Mr. Lumbergh wrote:my understanding was that Testing was still pretty solid and was available as a way to suss out and report any final bugs before the freeze in the next major revision but with the advantage of newer packages, sort of a happy medium between Stable and Unstable.
No, not at all. That belongs
here.
There is a mandatory transition delay for packages going from sid to testing so if something is broken in testing it could stay broken for a while whereas sid will get the fixes from upstream as soon as the maintainer notices them.
There is a FAQ covering this:
https://www.debian.org/doc/manuals/debi ... .html#s3.1
tl;dr: use stable and backport newer software to that release if needed.
Mr.
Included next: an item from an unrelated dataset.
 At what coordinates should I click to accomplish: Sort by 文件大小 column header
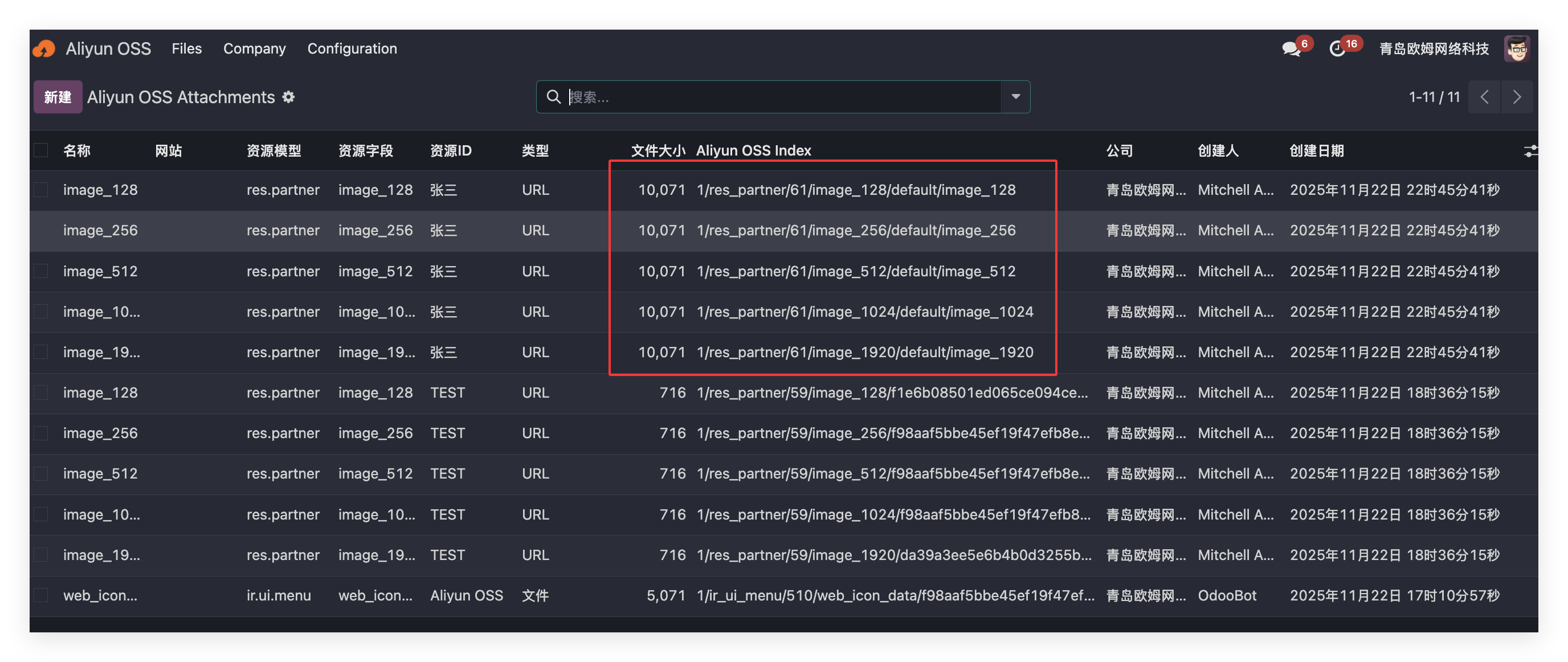658,150
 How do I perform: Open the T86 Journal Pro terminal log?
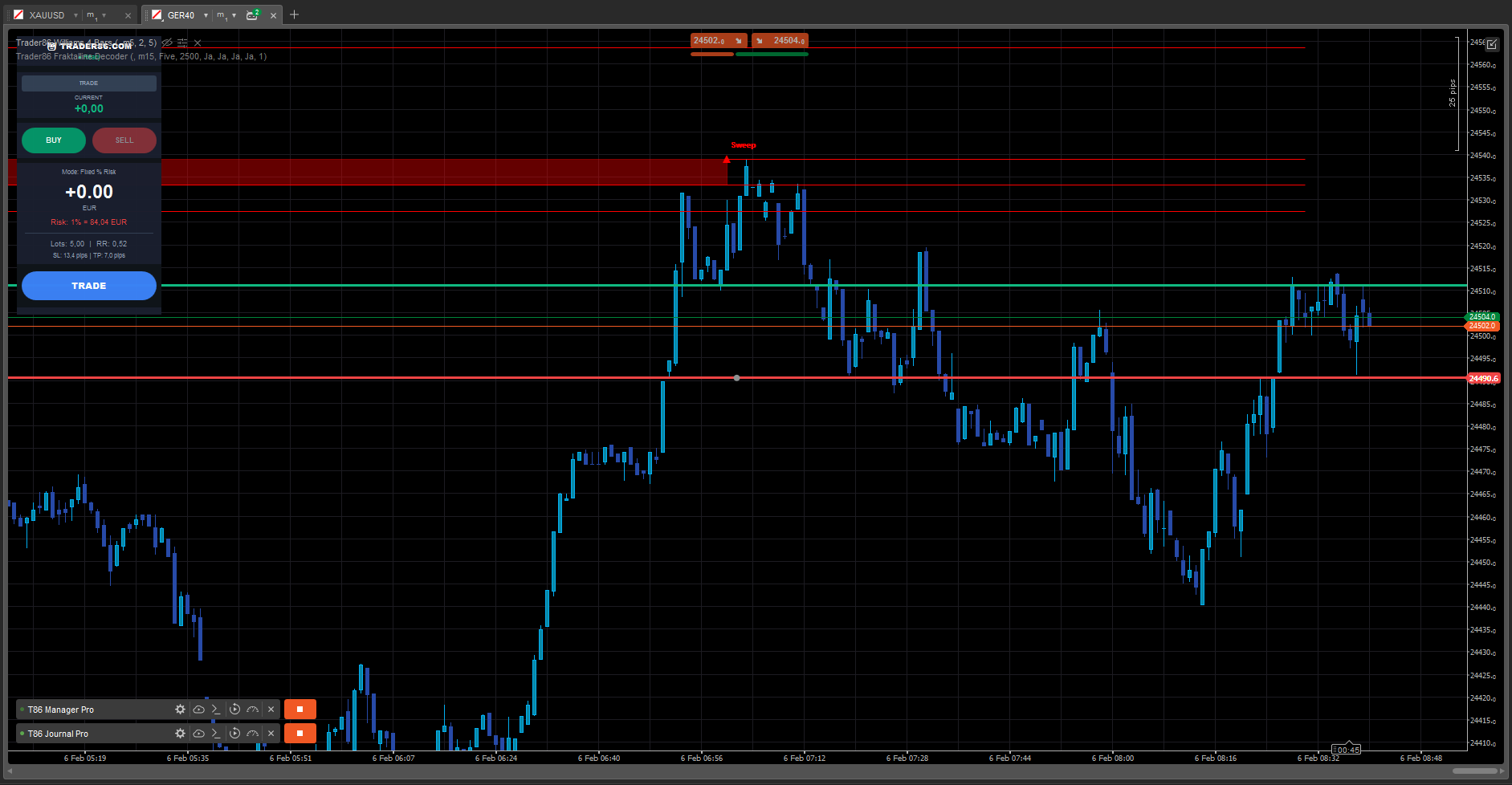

Lumbergh wrote:I don't mind a bit of tweaking and fixing here and there, but the last time I tried a bleeding-edge setup with Arch, it was more trouble than it was worth. I love the concept of the AUR, but Arch was a bit of a PITA when it came to things breaking.
I've used both Arch Linux and Debian sid and Arch is more consistently reliable in my experience, even with [testing] enabled. Arch is a rolling release but sid is a development branch, there is a difference.
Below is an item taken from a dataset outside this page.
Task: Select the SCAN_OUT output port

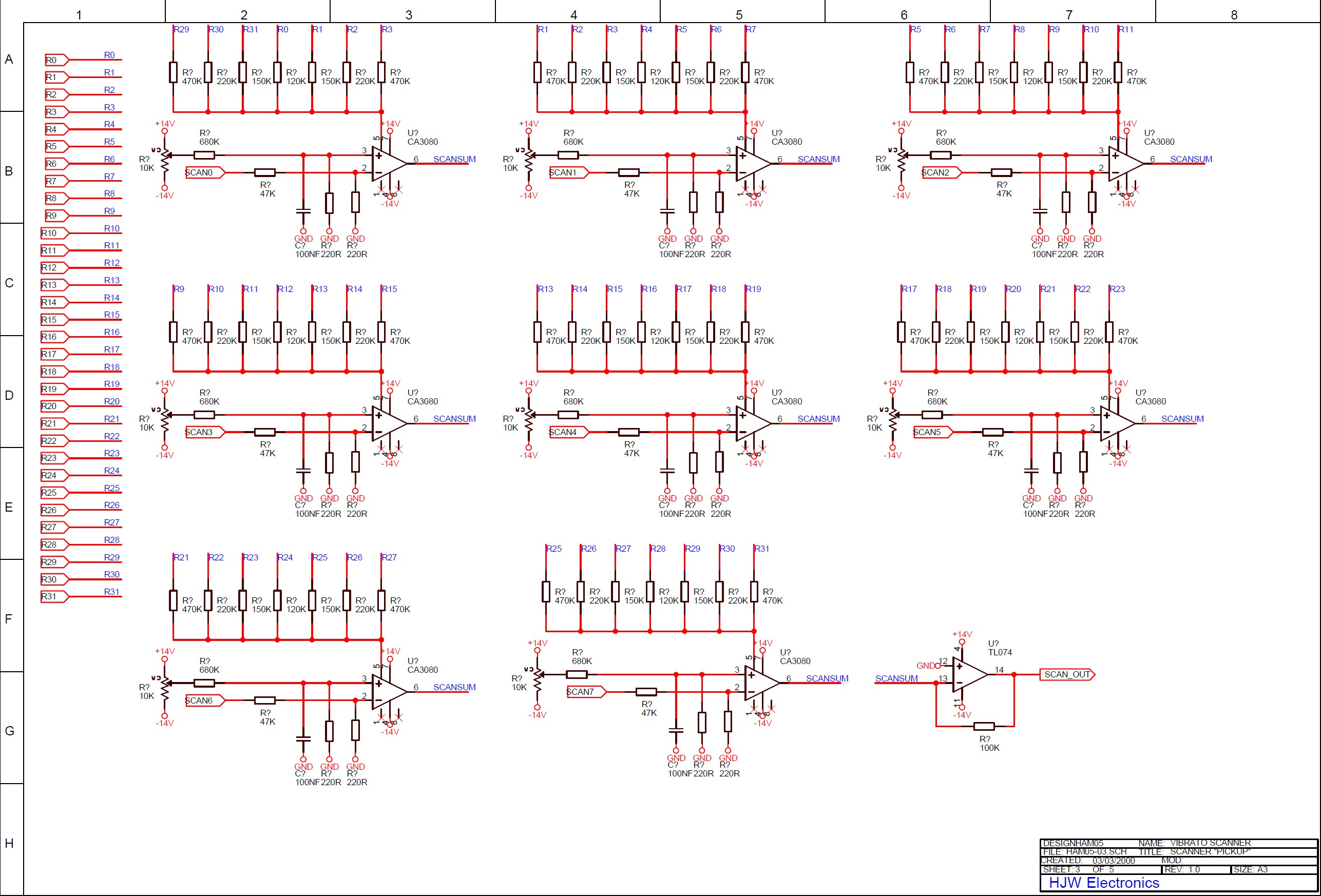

Mr. Lumbergh wrote:As for sudo, I don't really use it. I'm used to logging in as root to do what I need as that's how the other distro I have installed does things. I did install it here when I was in the process of getting it up and running but wound up removing my user account from sudoers. Would that bug still be a worry? If so I'll run an apt-purge on it.
You're missing my point — the sudo vulnerability was just an example meant to illustrate a general principle: testing is not as secure as sid or stable.